古楽ファンには、このアルバムのプロデューサーが、名合唱団テネブレの指揮者ナイジェル・ショートであるところと、英語による原文解説を、NAXOSに大量の録音を残したルネサンス・ポリフォニーの名合唱団オックスフォード・カメラータ主宰の指揮者ジェレミー・サマリーが書き下ろしているところも注目点でしょう。
なお、日本語の翻訳文では英語の「vision」という単語に「予見」という単語を当てていますが、これは不適当で、ヒルデガルトの場合、日本語では「幻視」が適当でしょう。なぜなら彼女のvisionはまだ起きていないことを予め見て伝える予言者ではなく、神の啓示を視認し、預り伝える預言者なのですから。歌詞の翻訳にも難があるので、注意が必要です。原文ブックレットの歌詞英訳は、ヒルデガルト・フォン・ビンゲンのスペシャリストと言っても過言ではないクリストファー・ペイジの翻訳なので英訳としては最も信頼できるものでしょう。クリストファー・ペイジは、ゴシック・ヴォイセズとともに数多くの歴史的名盤を残したイギリス古楽界の巨匠にして高名な音楽学者で、特にエマ・カークビーを迎えたヒルデガルト・フォン・ビンゲンの作品集『A Feather on the Breath of God 』(HYPERION CDA66039)は世界的なベスト・セラーとなっています。今回、特別の許可をもらって、ペイジの歌詞英訳をこのアルバムのブックレットに掲載しているそうです。歌詞の意味を理解するためには、ぜひこちらを参照していただきたいと思います。
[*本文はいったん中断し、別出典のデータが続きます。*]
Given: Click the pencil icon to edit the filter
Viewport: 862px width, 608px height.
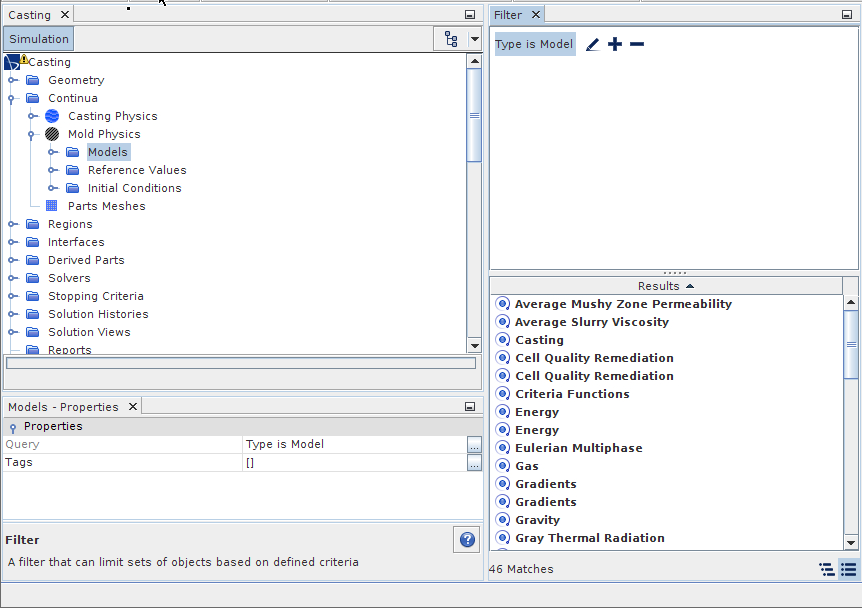Looking at the screenshot, I should tap(592, 45).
 日本語の翻訳に難はありますが、このアルバムが極めて優れたヒルデガルト・アルバムであり、今後も名盤として語り継がれるであろうことは疑う余地がありません。グレイス・デイヴィッドソンの、そしてヒルデガルト・フォン・ビンゲンの極美の世界にどっぷりと浸かれるこのアルバムは、あなたの癒しの1枚となるかもしれません。ぜひお聴きください!